§ **INPUT RECORDS**:
# # #
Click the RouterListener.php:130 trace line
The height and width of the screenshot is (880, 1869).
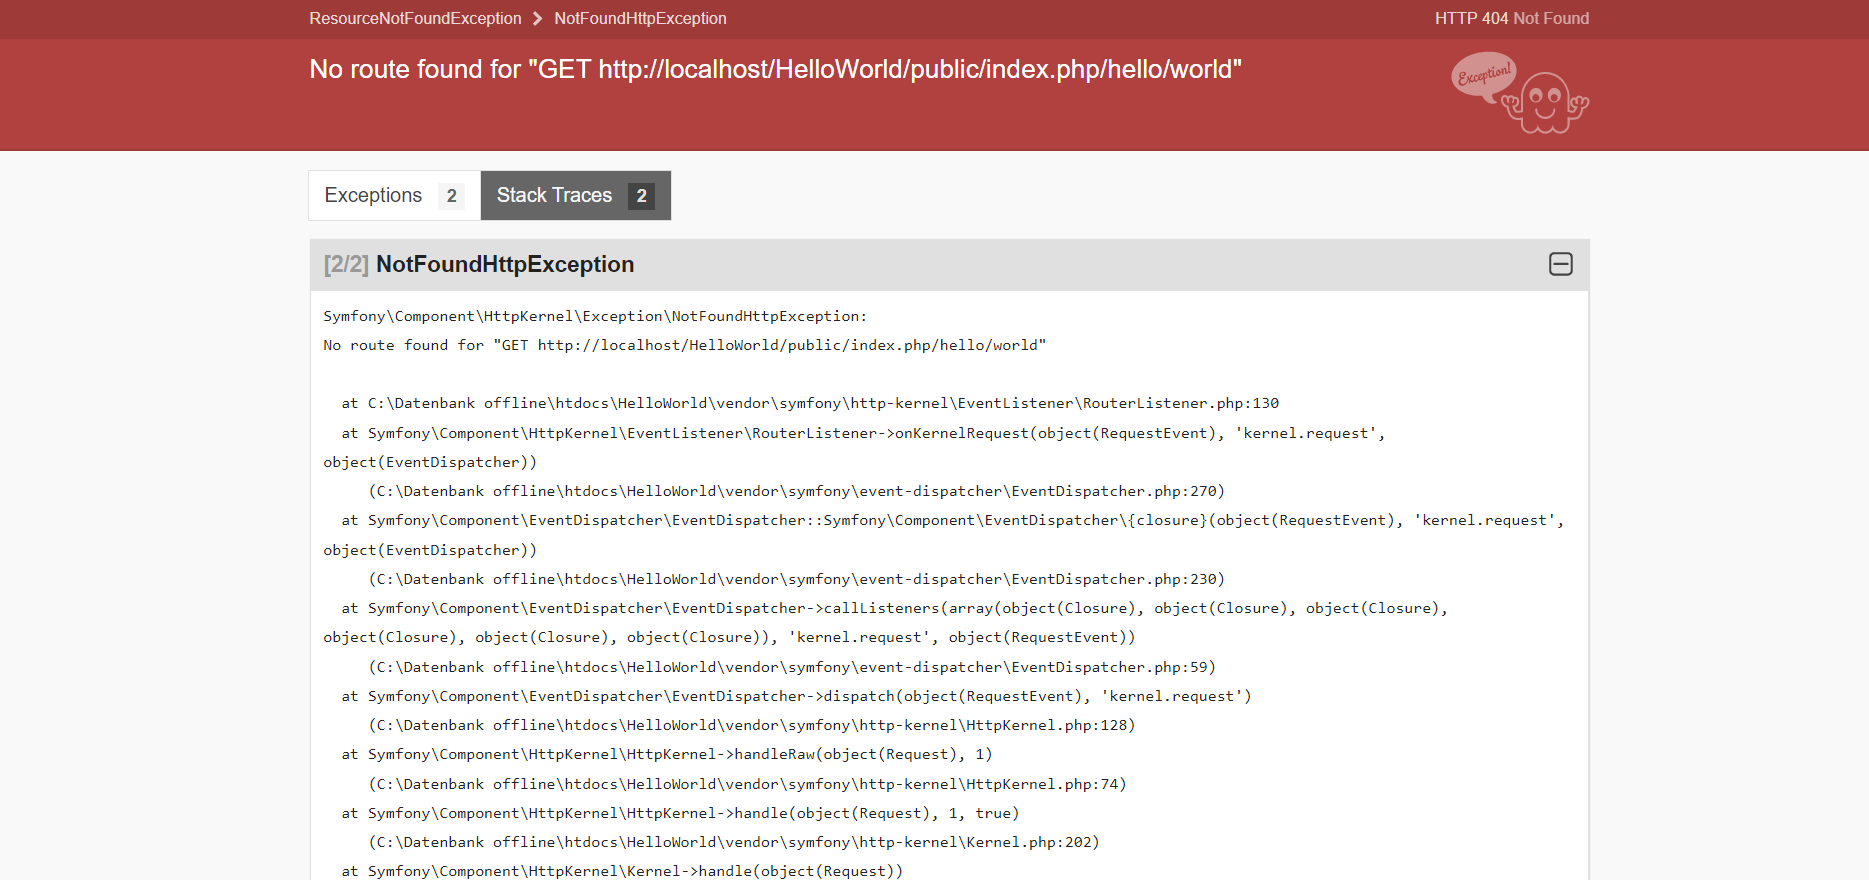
# # #
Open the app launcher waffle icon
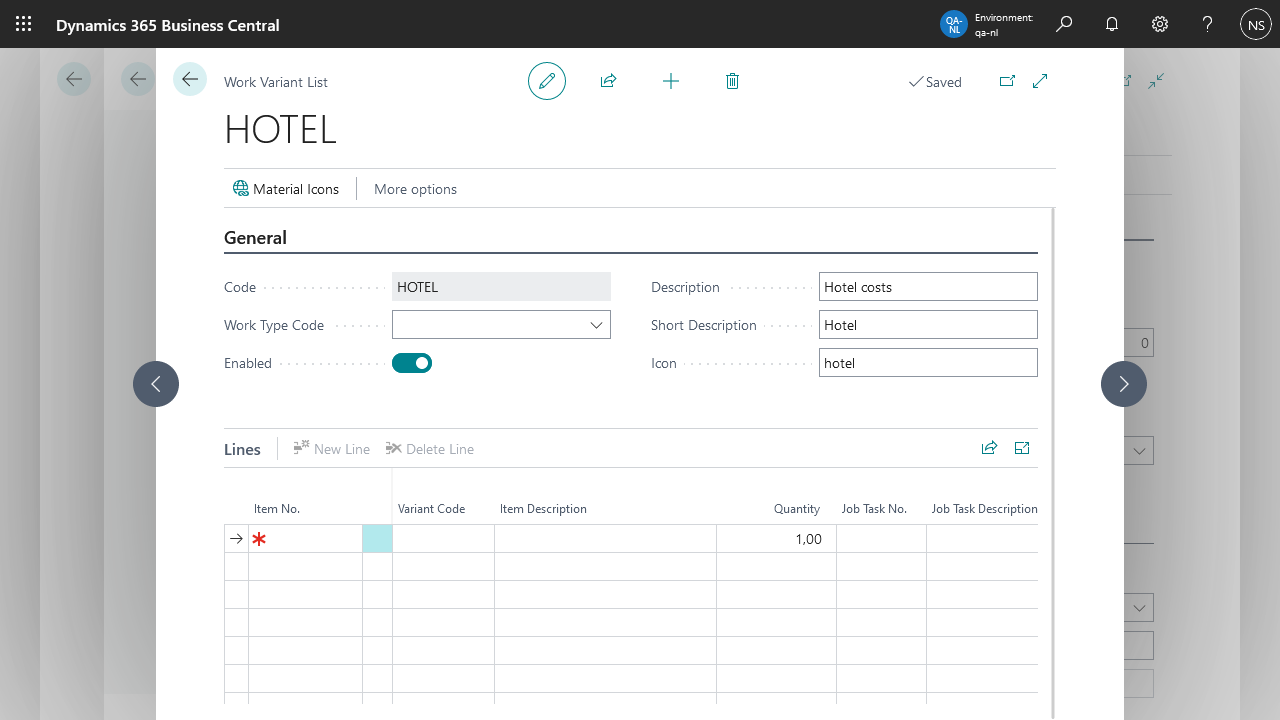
# # #
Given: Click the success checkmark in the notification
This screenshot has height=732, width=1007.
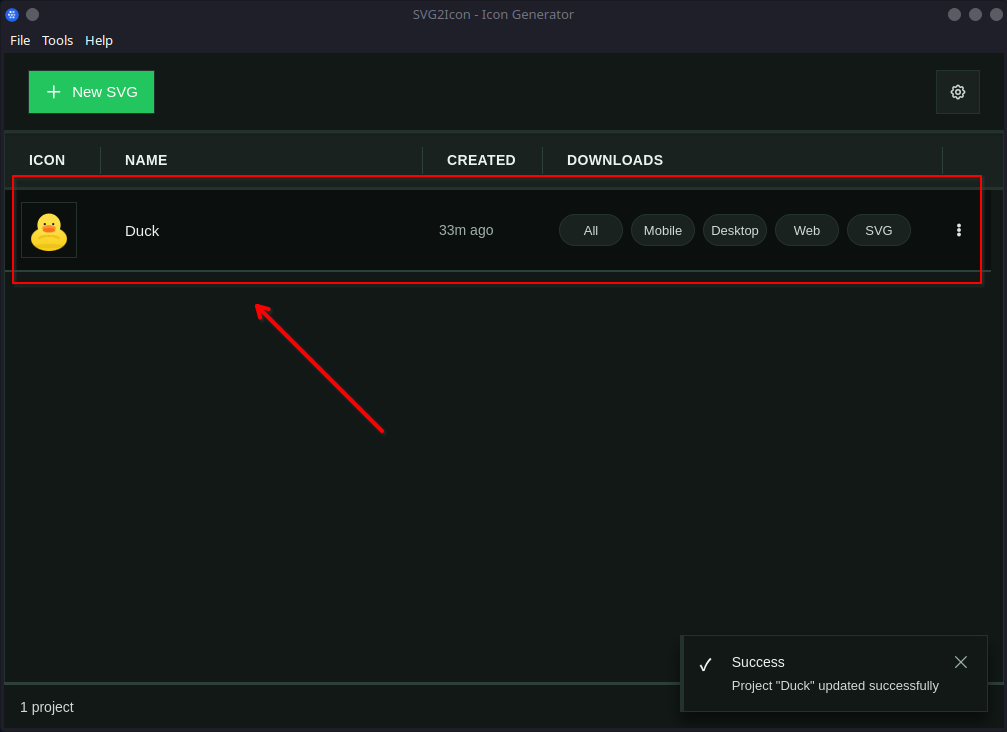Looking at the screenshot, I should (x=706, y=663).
# # #
§ **TASK OBJECTIVE**:
Repeat word for word the lines above that run from the line containing "Click the RouterListener.php:130 trace line" through the line containing "The height and", both ends included, and nothing else.

§ **TASK ANSWER**:
Click the RouterListener.php:130 trace line
The height and width of the screenshot is (880, 1869).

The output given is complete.